My most intense encounters with uncertainty have arisen from medical challenges experienced by my two kids. Their various conditions have brought many uncertainties into our family’s life and altered my sense that I can always predict and plan my future.
Yet, for most of us, our encounters with uncertainty before March 2020 pale in comparison with the uncertainties brought about by the COVID-19 pandemic. We are facing a present that was unimaginable months ago and a future we cannot predict. We face gaps in our knowledge of the virus and its short- and long-term effects on the people who have been infected. We do not yet know the best ways to mitigate its effects on our daily lives. Most importantly, we do not know when and how the pandemic will end. Even for those of us who are accustomed to managing uncertainty, the present situation is extreme.
The pandemic presents all of us with an opportunity to work on our tolerance of uncertainty. People vary widely in how much they are bothered by uncertainty and how much they try to prevent it from intruding on their daily lives. Clinical psychologists have been studying individual differences in “intolerance of uncertainty” for the past couple of decades and have found that people who cannot accept uncertainty and who effortfully try to avoid it are at greater risk of anxiety and depression than those who simply bear uncertainty and recognize that it is an inherent part of life. I conducted a study with approximately 200 Colgate students during the final weeks of the spring 2020 semester, and I found similar results: students with greater intolerance of uncertainty were coping less effectively with the pandemic.

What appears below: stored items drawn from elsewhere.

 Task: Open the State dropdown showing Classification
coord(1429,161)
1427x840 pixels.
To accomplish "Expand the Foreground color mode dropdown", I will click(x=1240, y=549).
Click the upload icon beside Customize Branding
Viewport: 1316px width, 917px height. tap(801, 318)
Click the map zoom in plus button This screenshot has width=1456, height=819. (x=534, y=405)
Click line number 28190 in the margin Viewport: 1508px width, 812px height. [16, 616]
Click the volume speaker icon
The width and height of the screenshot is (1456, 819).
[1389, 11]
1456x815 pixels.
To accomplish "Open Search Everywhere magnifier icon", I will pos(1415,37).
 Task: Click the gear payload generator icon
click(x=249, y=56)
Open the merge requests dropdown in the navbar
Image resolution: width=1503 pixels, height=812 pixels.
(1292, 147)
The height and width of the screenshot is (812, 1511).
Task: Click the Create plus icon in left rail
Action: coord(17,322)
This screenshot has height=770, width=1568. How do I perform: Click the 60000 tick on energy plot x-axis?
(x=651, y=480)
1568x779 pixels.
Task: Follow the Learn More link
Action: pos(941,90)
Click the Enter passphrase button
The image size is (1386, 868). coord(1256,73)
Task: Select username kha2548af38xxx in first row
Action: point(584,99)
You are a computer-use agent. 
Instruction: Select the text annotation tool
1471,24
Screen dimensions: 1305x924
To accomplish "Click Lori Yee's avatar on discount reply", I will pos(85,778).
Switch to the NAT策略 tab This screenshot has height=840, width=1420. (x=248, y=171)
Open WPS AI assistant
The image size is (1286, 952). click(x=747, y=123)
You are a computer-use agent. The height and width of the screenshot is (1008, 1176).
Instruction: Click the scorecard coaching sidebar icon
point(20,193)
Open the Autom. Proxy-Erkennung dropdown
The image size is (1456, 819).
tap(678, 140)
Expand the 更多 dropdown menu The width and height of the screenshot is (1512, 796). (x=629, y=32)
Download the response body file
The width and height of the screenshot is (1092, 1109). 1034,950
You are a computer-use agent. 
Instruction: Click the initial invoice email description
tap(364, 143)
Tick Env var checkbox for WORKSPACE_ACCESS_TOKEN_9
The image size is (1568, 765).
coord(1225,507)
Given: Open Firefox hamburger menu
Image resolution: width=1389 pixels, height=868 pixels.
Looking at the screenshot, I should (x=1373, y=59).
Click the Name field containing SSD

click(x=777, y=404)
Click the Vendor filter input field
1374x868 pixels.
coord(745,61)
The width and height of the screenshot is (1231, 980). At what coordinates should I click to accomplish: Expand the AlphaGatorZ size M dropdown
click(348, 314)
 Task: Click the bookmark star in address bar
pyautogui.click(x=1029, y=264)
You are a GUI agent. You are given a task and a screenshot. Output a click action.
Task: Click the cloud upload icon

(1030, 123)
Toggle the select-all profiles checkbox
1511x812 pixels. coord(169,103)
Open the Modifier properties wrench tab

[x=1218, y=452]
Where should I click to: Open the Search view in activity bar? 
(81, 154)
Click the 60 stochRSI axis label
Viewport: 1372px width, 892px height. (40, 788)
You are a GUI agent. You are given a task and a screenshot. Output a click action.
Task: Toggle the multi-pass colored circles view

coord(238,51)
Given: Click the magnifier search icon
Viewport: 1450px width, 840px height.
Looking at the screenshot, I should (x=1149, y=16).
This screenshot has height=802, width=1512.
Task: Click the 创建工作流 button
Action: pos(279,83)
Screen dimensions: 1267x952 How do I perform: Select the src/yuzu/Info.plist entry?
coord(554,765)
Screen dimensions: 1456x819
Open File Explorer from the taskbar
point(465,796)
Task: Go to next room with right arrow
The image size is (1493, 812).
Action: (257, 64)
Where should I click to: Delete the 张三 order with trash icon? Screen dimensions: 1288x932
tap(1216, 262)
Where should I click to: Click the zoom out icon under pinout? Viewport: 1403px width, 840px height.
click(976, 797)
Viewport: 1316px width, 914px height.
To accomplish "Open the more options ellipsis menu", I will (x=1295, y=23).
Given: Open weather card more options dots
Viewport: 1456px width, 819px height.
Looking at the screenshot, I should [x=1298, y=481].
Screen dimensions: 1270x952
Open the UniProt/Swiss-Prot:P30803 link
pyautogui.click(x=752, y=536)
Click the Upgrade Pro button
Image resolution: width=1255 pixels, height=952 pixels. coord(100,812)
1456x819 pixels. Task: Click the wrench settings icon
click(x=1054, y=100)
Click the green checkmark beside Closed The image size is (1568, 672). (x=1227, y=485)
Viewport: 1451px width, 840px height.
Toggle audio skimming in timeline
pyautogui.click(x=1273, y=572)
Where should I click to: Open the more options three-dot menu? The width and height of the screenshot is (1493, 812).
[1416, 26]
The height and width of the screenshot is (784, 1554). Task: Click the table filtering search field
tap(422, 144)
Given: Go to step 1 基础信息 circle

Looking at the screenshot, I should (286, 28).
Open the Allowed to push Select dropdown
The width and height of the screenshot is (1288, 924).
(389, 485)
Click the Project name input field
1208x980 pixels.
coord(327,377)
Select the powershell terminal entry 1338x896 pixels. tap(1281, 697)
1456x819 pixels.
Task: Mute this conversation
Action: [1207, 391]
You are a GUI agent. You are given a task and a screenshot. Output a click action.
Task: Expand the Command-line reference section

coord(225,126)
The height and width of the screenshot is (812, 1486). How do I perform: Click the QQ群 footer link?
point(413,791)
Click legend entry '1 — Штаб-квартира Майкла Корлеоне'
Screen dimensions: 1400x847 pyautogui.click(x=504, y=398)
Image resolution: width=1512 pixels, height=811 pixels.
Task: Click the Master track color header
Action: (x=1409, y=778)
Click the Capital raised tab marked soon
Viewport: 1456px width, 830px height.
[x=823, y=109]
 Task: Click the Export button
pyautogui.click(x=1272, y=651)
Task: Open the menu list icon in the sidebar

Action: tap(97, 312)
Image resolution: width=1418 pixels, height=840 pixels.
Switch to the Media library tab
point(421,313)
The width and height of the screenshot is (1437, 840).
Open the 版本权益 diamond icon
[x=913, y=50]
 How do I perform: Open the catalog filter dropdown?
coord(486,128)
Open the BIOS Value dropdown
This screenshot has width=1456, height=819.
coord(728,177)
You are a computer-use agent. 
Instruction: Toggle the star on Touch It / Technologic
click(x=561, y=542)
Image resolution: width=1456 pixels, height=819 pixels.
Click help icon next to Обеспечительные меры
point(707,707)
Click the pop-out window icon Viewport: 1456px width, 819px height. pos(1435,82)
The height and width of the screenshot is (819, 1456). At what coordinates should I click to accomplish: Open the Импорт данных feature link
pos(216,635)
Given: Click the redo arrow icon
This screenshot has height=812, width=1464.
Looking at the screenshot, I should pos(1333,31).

Unfortunately, efforts to attain certainty simply make feelings of worry and distress worse. So, what are we to do if we are feeling overwhelmed by distress over our uncertain pandemic condition?
Real-life hardships, like job layoffs or loss of resources, require concrete action, but more free-floating uncertainty necessitates a different approach. Research on the treatment of anxiety suggests that it is possible to become more tolerant of uncertainty. In fact, one of the ways that cognitive-behavioral therapy helps anxious people become less so is by helping them learn to stay in the present and to observe the desire for certainty without acting on it. To do so, one has to first recognize the moments when one is grasping for certainty when it cannot be achieved and then work toward accepting the uncertainty. A particularly helpful approach in those moments is to use mindfulness or meditation practices that keep the focus on one’s experiences in the present without attempting to alter those experiences. As Voltaire noted, “Doubt is not a pleasant condition, but certainty is an absurd one” — a claim that is true during the pandemic and beyond.
— Rebecca Shiner is a professor of psychological and brain sciences. Her research lies at the intersection of personality, developmental, and clinical psychology.